The sample size requirements for process validation and design verification Regarding worst-case testing

Bev D · Aug 21, 2025

Tidge said:
N=1 is accepted because there is some binomial attribute hypothesis test (that is satisfied). The binomial distribution is valid for N=1.

This is simply NOT TRUE. The BiNomial still requires a SD calculation. Period. Go look up the formula…with n-1 the BiNomial or the poisson or the negative geometric simply cannot be applied. Here’s an example: in many elementary science projects the student is directed by the teacher to grow a plant using 2 seeds. Both have water, fertilization and sun. One has praise and sing-song praise and encouragement. Hte other seed is given no encouragement. One of the seeds grows a plant that is taller than the other. What is the probability (p value)? It’s 50%. Or a p = .5. That’s straight probability not inferential statistics*. And that’s when you have 1 and 1. In the case of only a single sample you only have 1. How would YOU calculate a SD for this? Remember every SD calculation requires you to divide by n-1. So you have to divide by 0. This always results in infinity.

*Fisher himself talked about inferential statistics (using the SD) instead of straight probability because even tho probability was better it was incredibly difficult before computers…

Please be more specific about what you are trying to say. The OPs question was answered - do you actually disagree or agree? Start with your position then give your reasoning. Mostly you are only giving your reason but not your position.

…the rest is rationalization that just circles the drain of inferential enumerative statistics...validation sample sizes is a LARGE LONG discussion about the difference between attribute and continuous data, inferential statistics, acceptance sampling vs estimation and enumerative (descriptive statistics about only what is in front of you) vs analytic (predictive) statistics and has no place in this thread…if you wish to further discuss this point please start a new thread…

Tidge · Aug 21, 2025

Bev D said:
This is simply NOT TRUE. The BiNomial still requires a SD calculation. Period. Go look up the formula…with n-1 the BiNomial or the poisson or the negative geometric simply cannot be applied.

You don't need to worry about standard deviations in a binomial distribution, because it is possible to brute force calculate the smallest value for which the cumulative binomial distribution is greater than or equal to some critical value. You can start with N (number of trials) = 1, the p0, and the Confidence.. take that result use it as the required number of successes for the initial N, using p1 and get the cumulative binomial distribution. keep doing that as N is incremented and once (1.0 minus) that exceeds the Power you have found the minimum number of successes and the minimum number of trials to discriminate between p0 and p1 at the requested Confidence and desired Power.

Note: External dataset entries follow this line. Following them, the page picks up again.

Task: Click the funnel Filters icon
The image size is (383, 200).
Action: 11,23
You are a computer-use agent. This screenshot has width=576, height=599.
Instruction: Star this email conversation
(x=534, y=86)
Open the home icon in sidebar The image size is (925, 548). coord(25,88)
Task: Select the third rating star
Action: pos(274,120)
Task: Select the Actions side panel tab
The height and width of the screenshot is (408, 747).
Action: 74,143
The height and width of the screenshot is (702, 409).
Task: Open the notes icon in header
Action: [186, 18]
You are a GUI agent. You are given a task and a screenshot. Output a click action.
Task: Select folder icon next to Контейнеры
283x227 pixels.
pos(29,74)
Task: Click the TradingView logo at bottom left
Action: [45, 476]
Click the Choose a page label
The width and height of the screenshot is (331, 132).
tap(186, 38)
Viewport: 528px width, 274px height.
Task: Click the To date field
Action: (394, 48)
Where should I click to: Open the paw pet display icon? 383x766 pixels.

If p0 << p1, it is possible to demonstrate that sample sizes of 1 (with 1 pass) are enough to satisfy some values of confidence and power... for example 1 in 1 trial is enough for 95%/95% to reject p0 = 0.01 in favor of p1 = 0.99, 2 of 2 is required for 99%/95% etc.. There is no "standard deviation" calculation involved.

It is true that if an analysis is relying on a some mathematical property, such as scale-invariance, some math breaks down (cannot give meaningful results) with N=0 (rarely N=1), but this analysis of a binomial attribute doesn't have "divide by zero" in it or some normalization factor that relies on (N-1).

As I immediately noted: once people start to believe "if I see this with my own eyes, this is obviously not that" they are not thinking "I believe the alternate hypothesis is near unity and the null hypothesis is near zero, at 95% confidence with 95% power" (for whatever observation), but I believe that is the mathematical description of what just happened with this sort of observation. For some verifications, this is "good enough"... but just saying "I went deep into worst case and did a test, N=1 is enough" is relying on a LOT of assumptions(*1). For example: we tolerate N=1 in a lot of software validation because the lack of inherent variation in code... but for some performance characteristics of code we might not rely on N=1.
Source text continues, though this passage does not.